Quote Originally Posted by MorePunkThanFunk View Post
before you read this, this post isn't aimed at barry's label, its just a general comment on the vinyl scene which al is referring to. (just in case there's any misunderstandings) I don't know what the situation was with your distro, all though i'd be interested to see what you mean about costs. As as far as i know your distributor should be making money not costing money

It is a bit sketchy with vinyl at the moment, but you've just got to make sure it's a quality release. Also i think it helps to aim for more than one sub-genre so as not to narrow your potential target market too much.

Hopefully this toughness of sales will start to bring a bit of quality back into the vinyl market, which has been over-saturated with mediocre music as of late.

Labels must either realise they can't throw average records out or go bust.

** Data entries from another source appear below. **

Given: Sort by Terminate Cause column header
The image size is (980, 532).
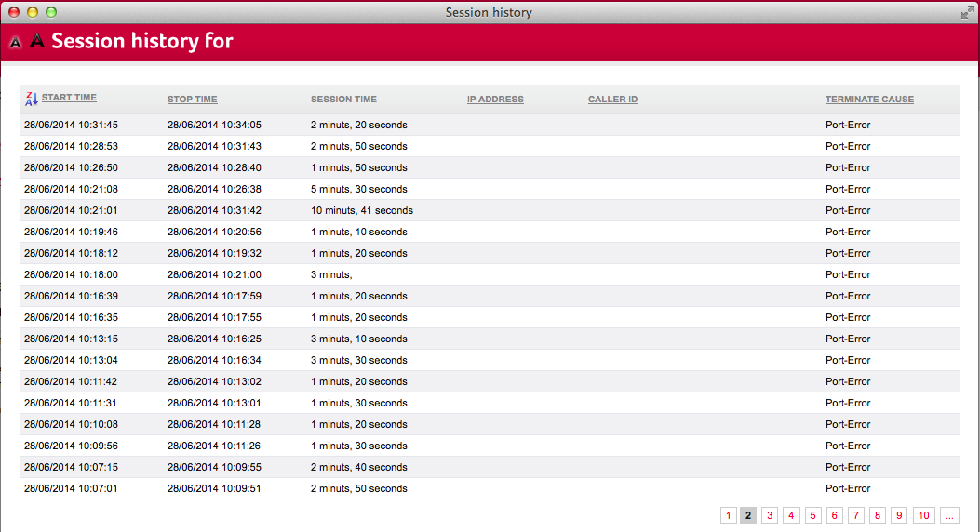Looking at the screenshot, I should pos(869,100).
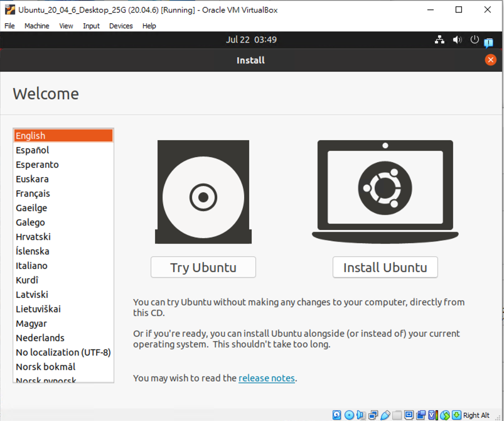This screenshot has height=421, width=504.
Task: Click the hard disk activity icon in status bar
Action: 336,415
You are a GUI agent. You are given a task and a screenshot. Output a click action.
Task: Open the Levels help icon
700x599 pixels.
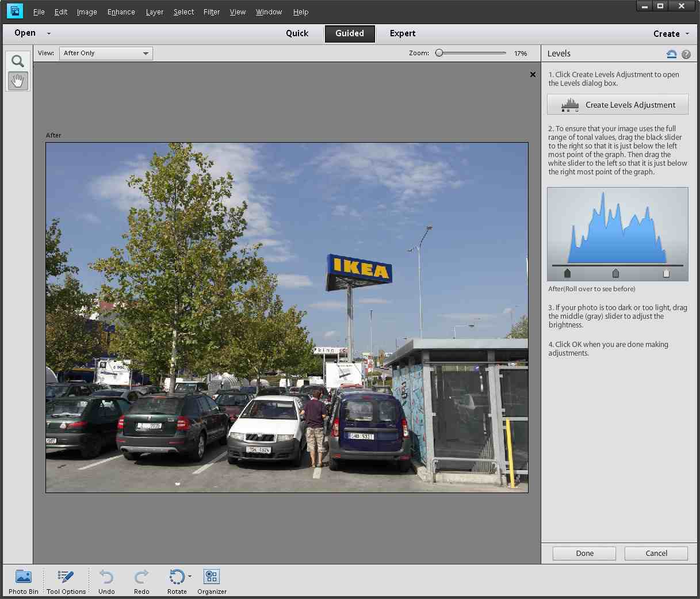[x=686, y=54]
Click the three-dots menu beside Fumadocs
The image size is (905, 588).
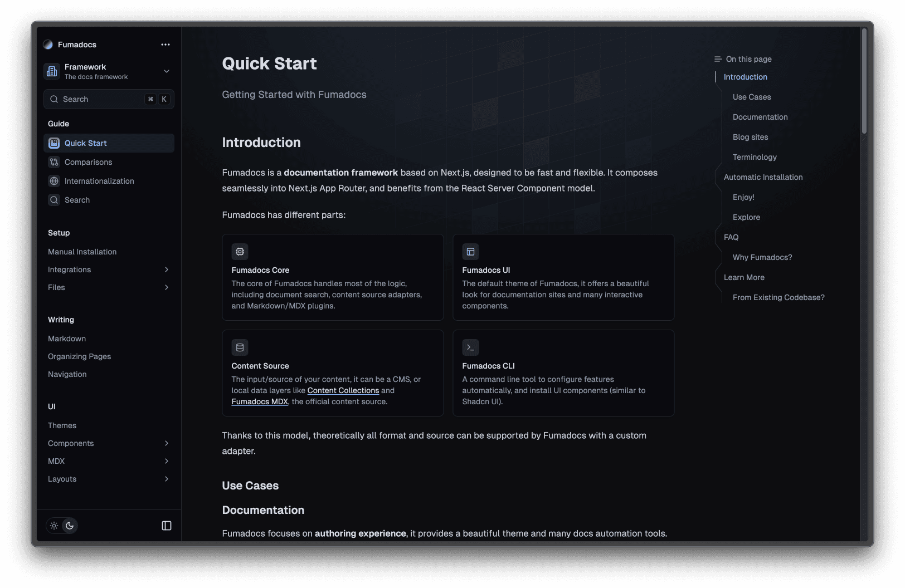point(166,45)
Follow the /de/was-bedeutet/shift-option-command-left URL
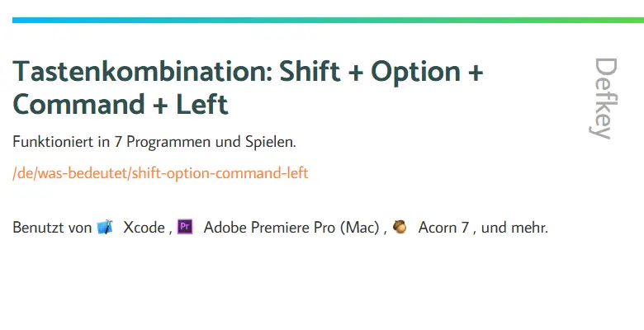644x330 pixels. click(x=161, y=173)
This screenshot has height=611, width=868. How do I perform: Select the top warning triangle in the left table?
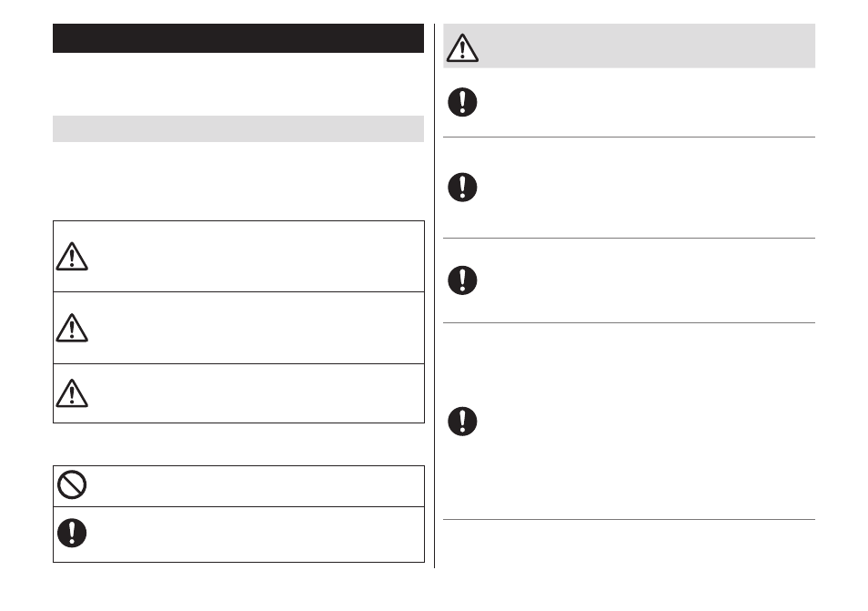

The problem with the digital market is that due to the minimal running costs and low risk it's very over-saturated. There are some absolutely briliant digital only tracks & labels but it just also seems that for every one of those labels there's 10 sub-standard ones... but then i suppose it's always been like that with vinyl as well
Also i'm not looking @ taste here i'm talking about production quality.

I really hope that the market doesn't become so tough that it becomes digital only.

Totally agree with you. Everyone can run a Digital label, there are some really quality dig.-labels (Armatura, Ground FX etc.), but 90 % of the tracks coming out on the digital way would have never been released on Vinyl. But without the pressure of having to sell at least 300 or 400 copies, you can release every nonsense.

I read some labels (Overdrive for example) have started to release tracks only on Vinyl and not digital, could this be a way to save Vinyl or does this just lead to more illegal downloads?